"A volte, quando si parla di violazioni di diritti umani, sembra che ci siano delle differenze tra cittadini occidentali e orientali. In genere sembra che preoccupazione sia molto più grande se le violazioni dei diritti umani avvengono in Occidente, mentre se avvengono in Cina e in altri paesi orientali si tende a preoccuparsi di meno".
La denuncia arriva dal Dalai Lama, in visita nelle zone del Nord-est del Giappone duramente colpite da terremoto e tsunami dello scorso 11 marzo.

Nonostante la tragedia di Fukushima, la massima autorità spirituale del buddhismo resta convinto del nucleare "purché operato in maniera sicura: sono contrario alle armi nucleari, lo sostengo invece per fini pacifici ma è una questione molto complessa".

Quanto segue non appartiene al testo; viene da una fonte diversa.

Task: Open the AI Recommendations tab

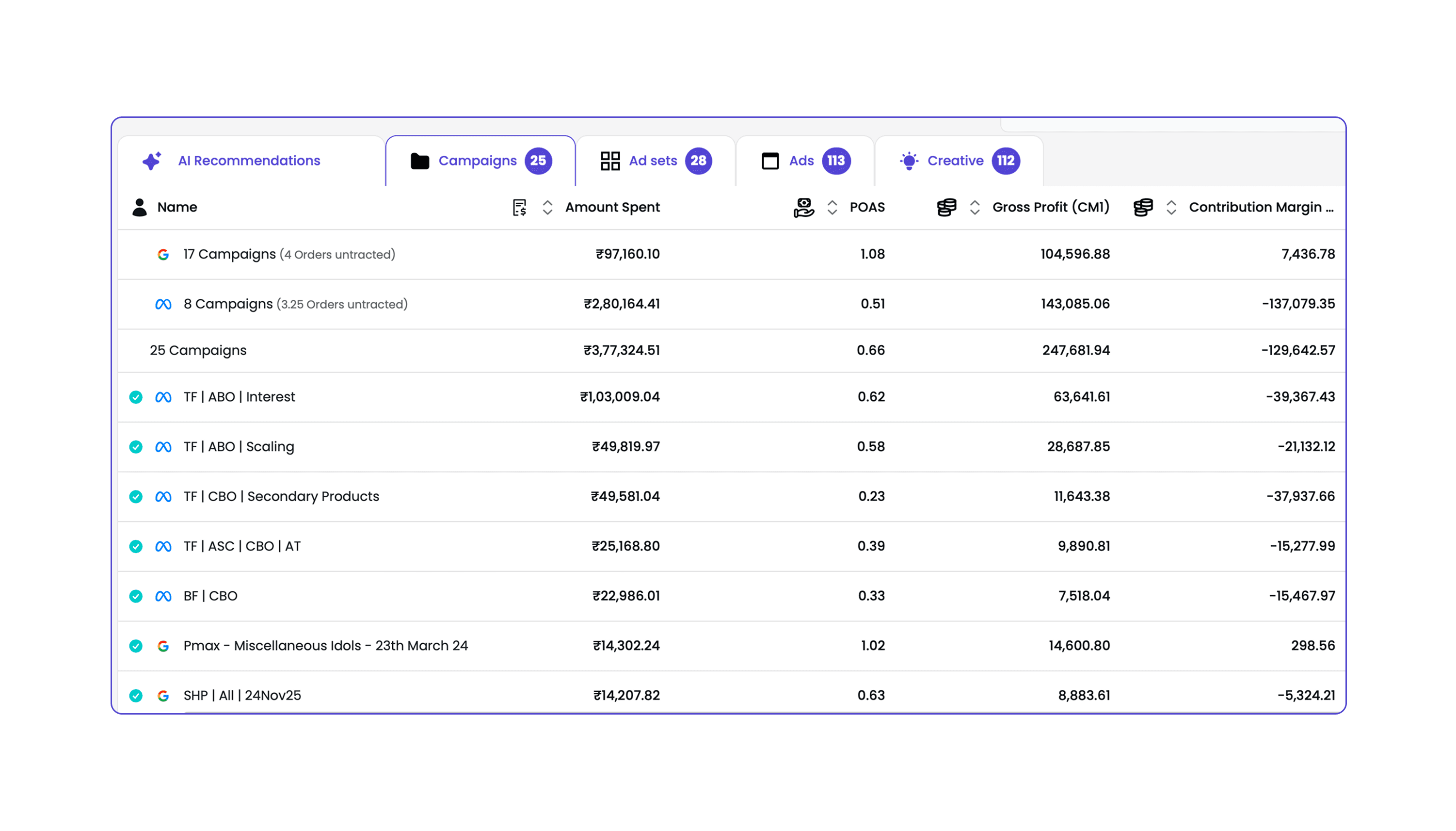Action: point(249,161)
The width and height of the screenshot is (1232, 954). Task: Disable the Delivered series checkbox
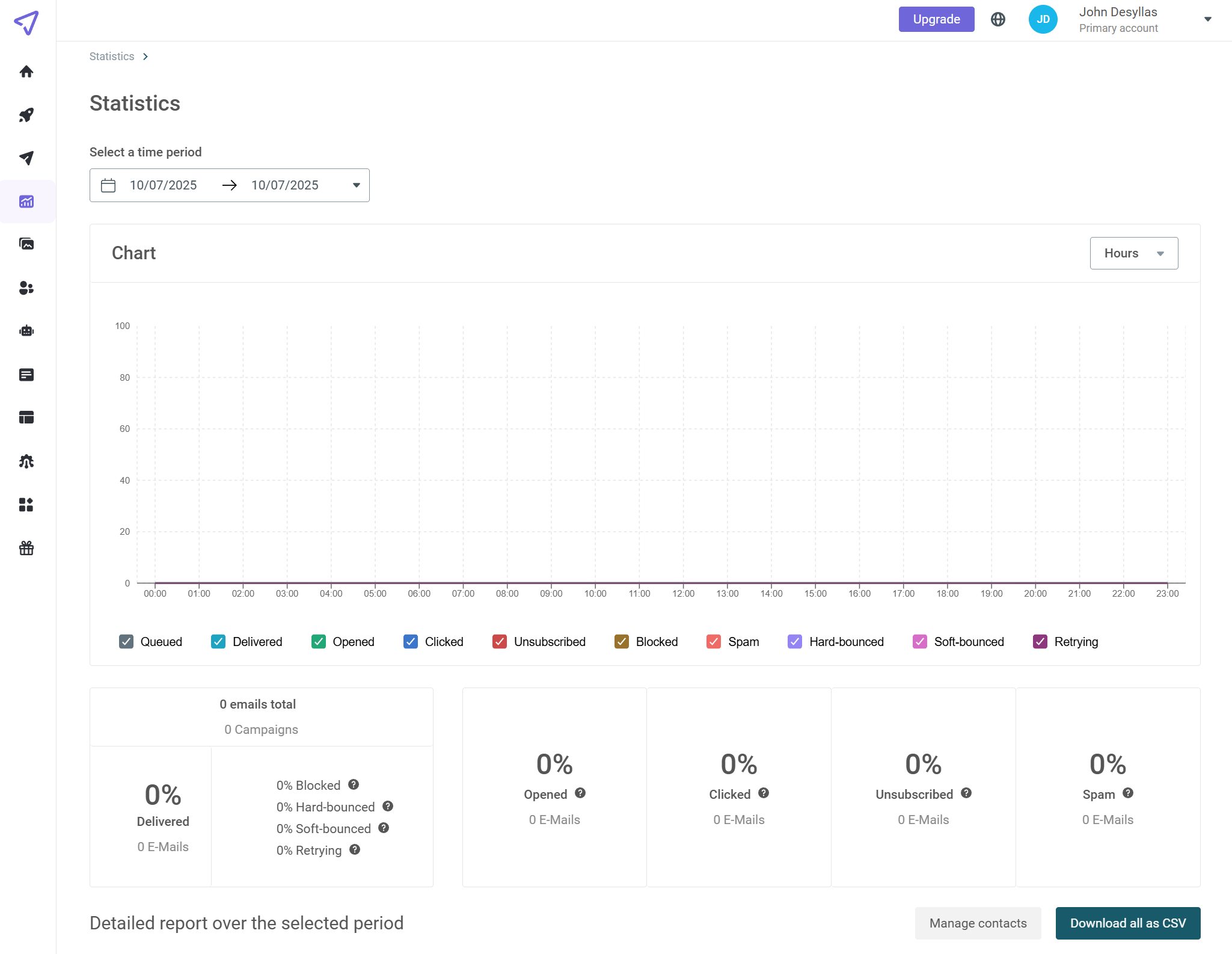pyautogui.click(x=217, y=642)
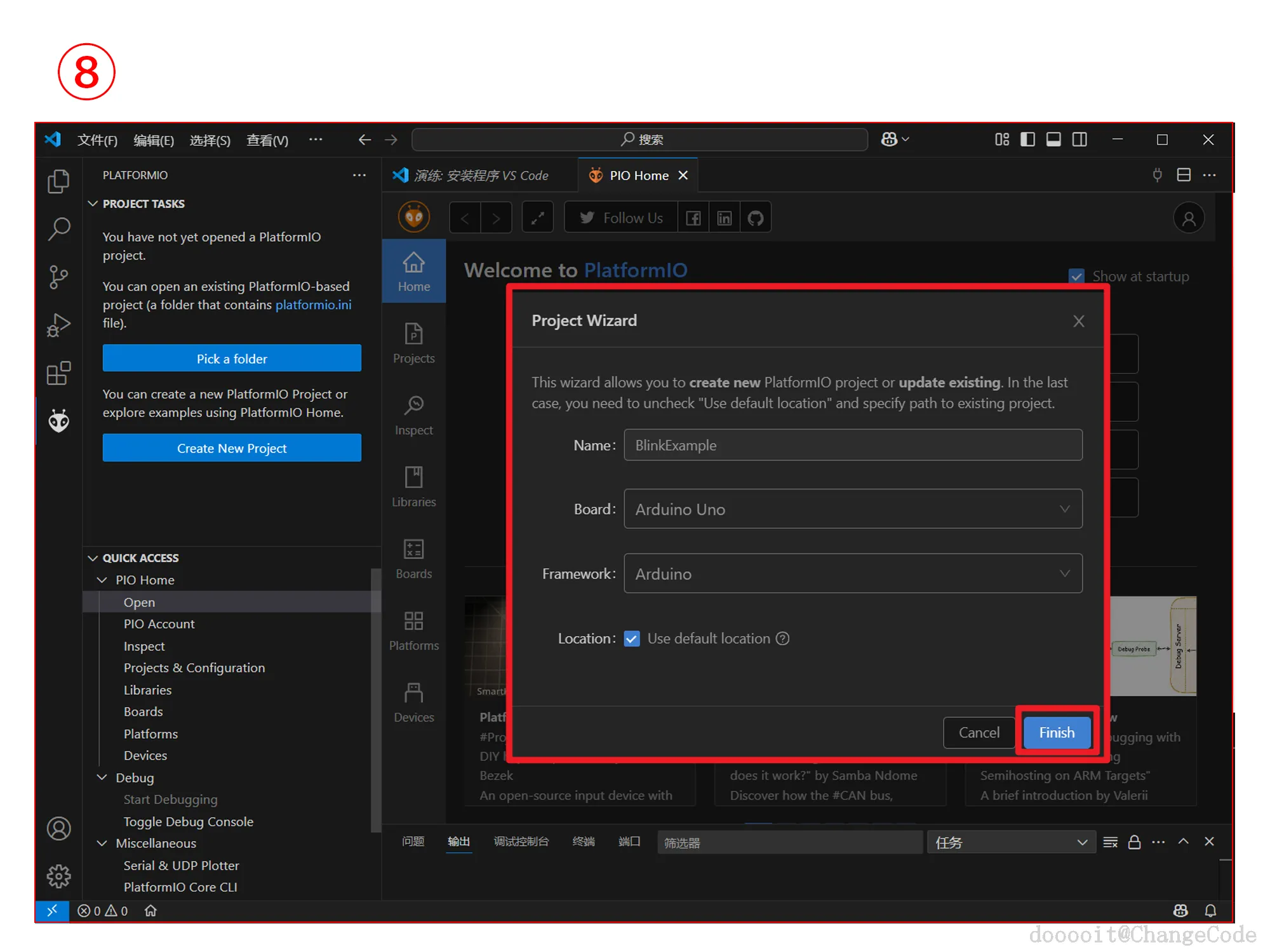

"L’umanità e il mondo hanno bisogno di più energia - dice il Dalai Lama, intervistato da SkyTG24 - ma io credo che adesso la cosa più urgente sia il divario tra ricchi e poveri. Abbiamo bisogno di più energia ma finché non troviamo un’alternativa ai beni combustibili fossili, una fonte di energia pulita che non danneggi l’ambiente, fino a quel momento dobbiamo sfruttare tutte le possibilità che abbiamo. Naturalmente dipende dai popoli delle varie nazioni perché è la voce del popolo che decide. Nei regimi democratici ovviamente: in quelli totalitari è un po’ diverso".